Bringing the Sunni Triangle to Heel

US authorities in Iraq have head-hunted a hard-hitting former Iraqi general for the most dangerous task in the country: bringing the Sunni Triangle under control.


He is General Wafiq Samarri, a 52-year-old former Iraqi military intelligence chief, who was forced into exile in Damascus in the 1990s by his rocky relations with the deposed dictator Saddam Hussein. As soon as Saddam was gone, Samarri hurried home to his native Samarra, which is situated inside the Triangle about midway between Baghdad and Saddam’s birthplace of Tikrit.


According to DEBKA-Net-Weekly’s sources in Baghdad, Samarri was chosen for the job by US administrator Paul Bremer, central command chief General John Abizaid and commander of ground forces in Iraq, General Ricardo Sanchez. His mission is to impose law and order in the region and gain control of its main cities, from Fallujah and Ramadi in the south to Baquba in the east and Balad and Samarra in the north. This entails the unenviable tasks of purging the strategic Sunni Triangle of Baathist diehards, as well as al Qaeda, Ansar al-Islam and imported Arab fighters, overcoming the strong loyalties for Saddam that many local clans still entertain, and protecting the vulnerable pipelines stretching from the Basra oil fields in the south to the refinery cities at Baiji and Kirkuk in the north.


The job is not quite as daunting as it appears – or not yet.
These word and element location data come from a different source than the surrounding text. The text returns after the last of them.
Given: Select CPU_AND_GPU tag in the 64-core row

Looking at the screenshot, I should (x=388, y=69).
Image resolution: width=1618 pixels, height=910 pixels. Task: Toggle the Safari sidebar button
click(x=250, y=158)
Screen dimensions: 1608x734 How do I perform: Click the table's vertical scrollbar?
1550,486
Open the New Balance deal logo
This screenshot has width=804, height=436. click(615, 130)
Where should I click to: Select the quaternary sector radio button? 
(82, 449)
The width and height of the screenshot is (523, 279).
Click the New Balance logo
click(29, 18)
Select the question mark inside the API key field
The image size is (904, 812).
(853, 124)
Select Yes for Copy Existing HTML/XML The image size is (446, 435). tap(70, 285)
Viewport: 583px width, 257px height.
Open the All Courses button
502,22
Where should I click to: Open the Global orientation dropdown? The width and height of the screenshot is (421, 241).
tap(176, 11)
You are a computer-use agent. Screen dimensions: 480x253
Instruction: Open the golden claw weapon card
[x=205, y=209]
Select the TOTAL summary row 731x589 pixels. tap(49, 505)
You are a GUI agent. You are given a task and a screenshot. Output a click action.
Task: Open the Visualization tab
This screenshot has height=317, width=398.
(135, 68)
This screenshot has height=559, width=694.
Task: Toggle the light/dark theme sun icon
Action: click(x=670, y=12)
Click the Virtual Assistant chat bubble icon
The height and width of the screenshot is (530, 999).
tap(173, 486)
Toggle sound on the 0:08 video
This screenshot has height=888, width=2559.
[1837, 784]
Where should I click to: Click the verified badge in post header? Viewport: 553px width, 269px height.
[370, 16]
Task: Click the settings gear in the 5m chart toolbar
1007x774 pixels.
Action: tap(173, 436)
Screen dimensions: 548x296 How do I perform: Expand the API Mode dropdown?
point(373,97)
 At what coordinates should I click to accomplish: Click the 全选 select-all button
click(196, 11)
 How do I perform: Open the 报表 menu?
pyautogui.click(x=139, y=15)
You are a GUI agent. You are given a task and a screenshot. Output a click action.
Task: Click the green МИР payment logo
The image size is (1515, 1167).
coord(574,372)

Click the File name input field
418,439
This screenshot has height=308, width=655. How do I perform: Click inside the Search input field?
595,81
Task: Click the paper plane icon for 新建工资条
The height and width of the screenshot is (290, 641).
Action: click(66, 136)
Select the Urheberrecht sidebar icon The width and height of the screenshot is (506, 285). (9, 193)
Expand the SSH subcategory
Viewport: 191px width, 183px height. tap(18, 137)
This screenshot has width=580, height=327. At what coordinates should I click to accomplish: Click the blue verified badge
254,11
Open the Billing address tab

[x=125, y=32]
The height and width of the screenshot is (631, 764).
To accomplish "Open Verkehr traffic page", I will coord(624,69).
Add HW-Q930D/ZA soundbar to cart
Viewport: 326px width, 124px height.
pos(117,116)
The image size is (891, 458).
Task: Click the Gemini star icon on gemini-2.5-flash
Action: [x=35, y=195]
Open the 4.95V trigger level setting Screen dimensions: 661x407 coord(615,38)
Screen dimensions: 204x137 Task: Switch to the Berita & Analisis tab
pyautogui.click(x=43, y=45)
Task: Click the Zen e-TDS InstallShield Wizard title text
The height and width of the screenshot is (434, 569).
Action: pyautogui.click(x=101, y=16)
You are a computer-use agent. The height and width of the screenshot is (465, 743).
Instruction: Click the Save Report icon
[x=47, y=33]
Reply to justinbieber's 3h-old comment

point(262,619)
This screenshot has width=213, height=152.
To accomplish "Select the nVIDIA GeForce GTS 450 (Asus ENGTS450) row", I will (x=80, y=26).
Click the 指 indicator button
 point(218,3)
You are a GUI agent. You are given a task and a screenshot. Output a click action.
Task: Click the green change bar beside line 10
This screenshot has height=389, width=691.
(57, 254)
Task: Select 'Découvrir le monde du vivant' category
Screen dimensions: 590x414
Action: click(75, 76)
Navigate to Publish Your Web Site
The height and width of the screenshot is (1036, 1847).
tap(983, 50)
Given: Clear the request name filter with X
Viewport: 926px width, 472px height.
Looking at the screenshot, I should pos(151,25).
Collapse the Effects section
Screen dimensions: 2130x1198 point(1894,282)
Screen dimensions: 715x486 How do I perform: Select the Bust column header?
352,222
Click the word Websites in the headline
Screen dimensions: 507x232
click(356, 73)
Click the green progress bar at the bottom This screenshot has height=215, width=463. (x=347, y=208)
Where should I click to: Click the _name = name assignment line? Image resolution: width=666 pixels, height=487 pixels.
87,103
The last few weeks have seen a significant dip in the number of guerrilla attacks on US forces in this wayward region and in Iraq at large. Once mounted daily, assaults are now spaced three or four days apart and cause less damage than before. Roadside bombs are still a problem but coordinated attacks by guerrillas using rockets, mortars and fast get-away vehicles have diminished. Oil pipelines are sabotaged much less frequently; the gangs who once torched them have turned to draining off oil they can sell, suggesting that some of the guerrilla groups are short of funds and prefer cash to vandalism.
All this holds true for Baath party forces.


However, in contrast, Arab tribes in the Mosul area and al Qaeda and Arab fighters at the southern base of the iron triangle, mainly in Fallujah and Ramada, are holding their fire against the Americans and turning to devastating terrorist attacks against Iraqis. The generally improved security climate surrounding the US presence in Iraq is an illusion. According to DEBKA-Net-Weekly‘s sources, coalition forces are on tenterhooks for what they call an Iraqi Tet Offensive in the spring months of April or May, which they are sure will plague the run-up to Iraq’s transition to sovereignty.


US prepares to hand over second region


Our sources report the US administration has given Samarri an operating fund worth tens of millions of dollars and a 12,000-strong mixed force of soldiers, members of the new Iraqi border guard and police. Some of the money will be used to grease the palms of local Sunni tribal leaders for contracts to cleanse their fiefs of guerrilla and criminal elements and keep them secure.


The former intelligence general will engage the tribal chiefs as their peer. His own clan is one of the largest, richest and most respected in Samarra.


Private contractors, many of them American and Canadian, are now building high walls and a deep moat around his clan’s villa compound in the center of the town, turning it into a fortress containing helicopter pads, troop barracks, command centers and communications and radar facilities. Visitors report the area reminds them of Baghdad’s Green Zone which encloses the heavily fortified US civilian and military administration centers.


DEBKA-Net-Weekly‘s Iraq experts note that the Sunni Triangle will be the second major region the coalition is handing over to a former officer of Iraq’s armed forces. Iraq’s ex-minister of defense, Hashem Mahmud Sultan, has been give command of a strategic stretch of territory near the Syrian border in northern Iraq.